Ferdinand est encore trop occupé de la guerre et des troubles de l’intérieur, et il ne pourra nous secourir. — J’aimerais mieux tout autre parti.

Un Régidor.

Si vous voulez m’en croire, il nous faut tous quitter le pays[1].

Juan.

Nous n’en aurions pas le loisir.

Mengo.

S’il vient à connaître ce qui s’est passé, je crains bien que cette junte ne coûte la vie à plus d’un.

Alonzo.

Le vaisseau de la patrie, désemparé de ses mâts et de ses agrès, est près de s’abîmer. Avez-vous vu avec quelle insolence il a enlevé la fille de l’homme qui régit notre patrie ? Avez-vous vu comme à lui-même il lui a brisé sur la tête la vare signe de sa magistrature ? Quel esclave fut jamais traité d’une façon plus cruelle et plus avilissante ?

Juan.

Que voudrais-tu donc que fît le peuple ?

Alonzo.

Mourir, ou tuer les tyrans.

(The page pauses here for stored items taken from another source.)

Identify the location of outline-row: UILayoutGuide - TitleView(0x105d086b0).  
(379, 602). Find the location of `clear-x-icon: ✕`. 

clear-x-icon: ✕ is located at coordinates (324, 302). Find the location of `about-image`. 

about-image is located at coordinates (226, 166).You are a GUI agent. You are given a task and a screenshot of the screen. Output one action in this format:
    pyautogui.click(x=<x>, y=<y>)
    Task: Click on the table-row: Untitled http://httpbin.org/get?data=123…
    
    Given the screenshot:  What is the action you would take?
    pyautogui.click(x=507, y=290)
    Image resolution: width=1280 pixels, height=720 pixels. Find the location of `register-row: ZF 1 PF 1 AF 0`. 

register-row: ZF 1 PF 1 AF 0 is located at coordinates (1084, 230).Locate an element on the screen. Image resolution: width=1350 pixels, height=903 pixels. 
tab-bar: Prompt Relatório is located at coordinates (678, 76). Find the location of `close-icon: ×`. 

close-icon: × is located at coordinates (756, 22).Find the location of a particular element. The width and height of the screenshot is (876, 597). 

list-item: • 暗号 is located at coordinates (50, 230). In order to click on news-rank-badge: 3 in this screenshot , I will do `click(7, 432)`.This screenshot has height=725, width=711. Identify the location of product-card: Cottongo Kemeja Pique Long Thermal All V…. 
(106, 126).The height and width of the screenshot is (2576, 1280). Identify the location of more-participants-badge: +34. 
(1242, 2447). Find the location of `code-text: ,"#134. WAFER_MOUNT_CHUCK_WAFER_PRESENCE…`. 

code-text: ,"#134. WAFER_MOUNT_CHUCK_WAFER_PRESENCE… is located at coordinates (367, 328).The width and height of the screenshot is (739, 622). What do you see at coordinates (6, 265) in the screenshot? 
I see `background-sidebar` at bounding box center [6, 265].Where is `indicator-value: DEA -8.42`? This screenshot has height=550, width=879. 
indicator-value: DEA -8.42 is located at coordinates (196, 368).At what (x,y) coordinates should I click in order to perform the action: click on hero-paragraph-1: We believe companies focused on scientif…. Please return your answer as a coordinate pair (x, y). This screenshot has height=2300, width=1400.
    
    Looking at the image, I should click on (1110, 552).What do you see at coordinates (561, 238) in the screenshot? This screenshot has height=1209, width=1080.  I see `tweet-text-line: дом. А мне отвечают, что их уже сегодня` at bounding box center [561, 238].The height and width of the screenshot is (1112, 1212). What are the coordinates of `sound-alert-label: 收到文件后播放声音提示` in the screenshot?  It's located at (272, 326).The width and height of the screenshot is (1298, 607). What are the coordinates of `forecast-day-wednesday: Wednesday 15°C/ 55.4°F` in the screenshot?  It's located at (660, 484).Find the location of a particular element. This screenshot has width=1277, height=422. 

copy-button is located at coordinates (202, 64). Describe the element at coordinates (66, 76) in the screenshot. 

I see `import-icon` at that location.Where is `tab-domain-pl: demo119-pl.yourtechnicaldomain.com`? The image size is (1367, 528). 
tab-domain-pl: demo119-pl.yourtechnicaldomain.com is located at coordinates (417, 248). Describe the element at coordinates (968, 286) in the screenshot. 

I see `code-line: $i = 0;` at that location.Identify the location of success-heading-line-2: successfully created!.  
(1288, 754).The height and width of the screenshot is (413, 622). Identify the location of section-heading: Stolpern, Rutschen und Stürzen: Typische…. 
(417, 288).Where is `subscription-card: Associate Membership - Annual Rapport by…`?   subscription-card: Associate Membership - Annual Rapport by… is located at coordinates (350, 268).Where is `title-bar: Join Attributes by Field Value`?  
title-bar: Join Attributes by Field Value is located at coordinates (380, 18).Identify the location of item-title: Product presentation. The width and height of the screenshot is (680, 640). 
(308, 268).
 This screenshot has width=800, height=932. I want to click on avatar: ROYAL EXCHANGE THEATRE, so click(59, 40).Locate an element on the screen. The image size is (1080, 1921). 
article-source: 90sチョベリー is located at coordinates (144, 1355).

Nous sommes en grand nombre, ils ne sont qu’une poignée.

Barrildo.

Prendre les armes contre notre seigneur ?

Estévan.

Après Dieu, c’est le roi qui est notre seigneur. Nous ne pouvons pas reconnaître pour seigneur un barbare, un infâme. Si Dieu nous vient en aide, s’il voit d’un œil favorable le zèle avec lequel nous défendons une juste cause, qu’avons-nous à craindre ?

Mengo.

Prenez garde, mes seigneurs… de la prudence ! Je suis ici comme représentant des simples journaliers, lesquels souffrent le plus d’injures, et cependant je vous engage en leur nom à bien considérer le danger.

Alonzo.

Et ne sommes-nous pas menacés jusque dans notre existence ? Resterions-nous immobiles si l’on venait incendier nos maisons et nos vignes ? — Ce sont des tyrans, courons à la vengeance.

  1. Il y a dans l’histoire d’Espagne plusieurs exemples de la réalisation de déterminations semblables.